====== SUPPLIED MATERIAL
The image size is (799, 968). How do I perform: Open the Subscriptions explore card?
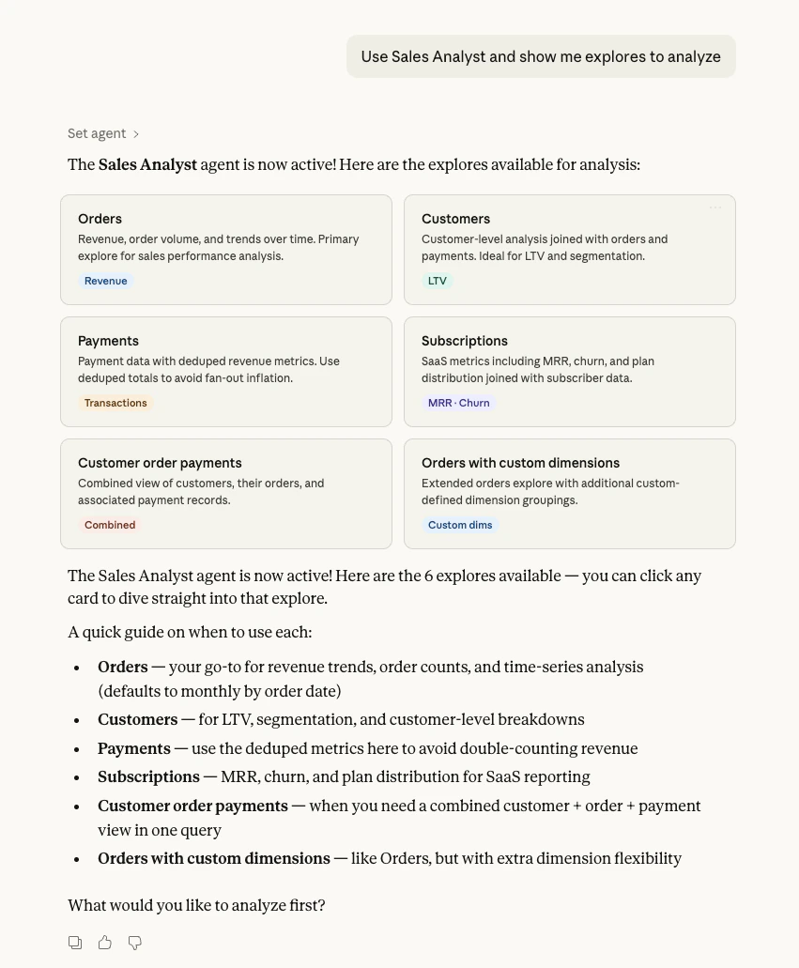[x=569, y=371]
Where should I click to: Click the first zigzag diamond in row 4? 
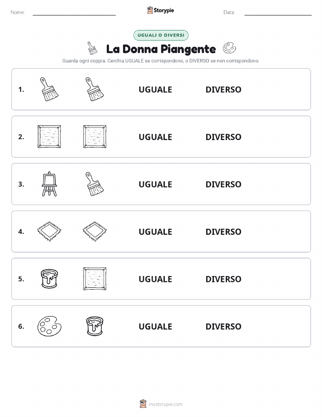[49, 231]
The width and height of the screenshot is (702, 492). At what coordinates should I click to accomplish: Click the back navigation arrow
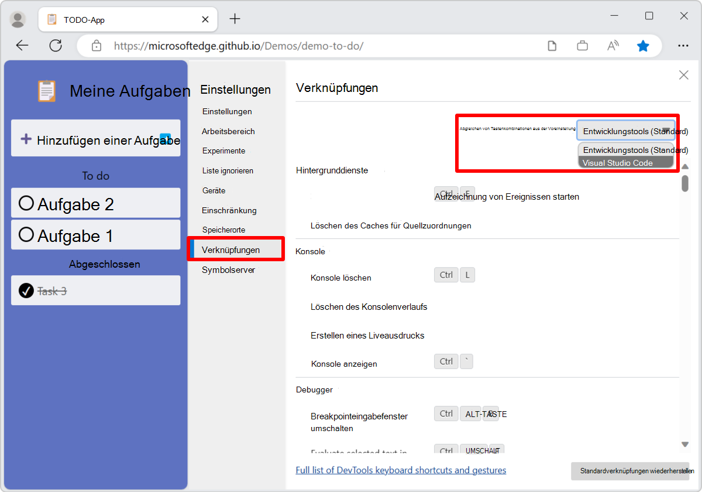[x=22, y=45]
============
◆ **THE PROBLEM**
Give back all of the entries verbatim, but without pictures.

◆ **RESPONSE**
The image size is (799, 968). How do I perform: Open the Subscriptions explore card?
[x=569, y=371]
Where should I click to: Click the first zigzag diamond in row 4? 
[49, 231]
The width and height of the screenshot is (702, 492). At what coordinates should I click to accomplish: Click the back navigation arrow
[x=22, y=45]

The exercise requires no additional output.